> [Written task]: Rewrite the items from the line containing "کوثر text label" through the end of the items as a two-column CSV with the columns instruction and coordinates. Give one row per item, and put each value in a single quoted field with line breaks replaced by spaces.
--- Input rows ---
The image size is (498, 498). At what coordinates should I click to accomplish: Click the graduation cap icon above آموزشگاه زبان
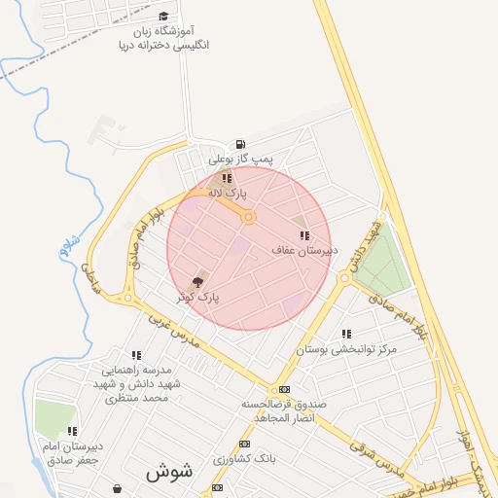(163, 17)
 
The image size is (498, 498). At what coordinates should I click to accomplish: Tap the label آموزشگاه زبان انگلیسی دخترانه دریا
(163, 38)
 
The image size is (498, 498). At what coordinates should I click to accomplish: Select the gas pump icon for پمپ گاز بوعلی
(240, 144)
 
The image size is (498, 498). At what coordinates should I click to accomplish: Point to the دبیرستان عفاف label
(304, 250)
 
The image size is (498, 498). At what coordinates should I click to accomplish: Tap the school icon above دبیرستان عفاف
(304, 235)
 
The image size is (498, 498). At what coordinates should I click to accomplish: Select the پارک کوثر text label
(200, 296)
---
> [Written answer]:
instruction,coordinates
"The image size is (498, 498). At what coordinates should I click to accomplish: Select the پارک کوثر text label","(200, 296)"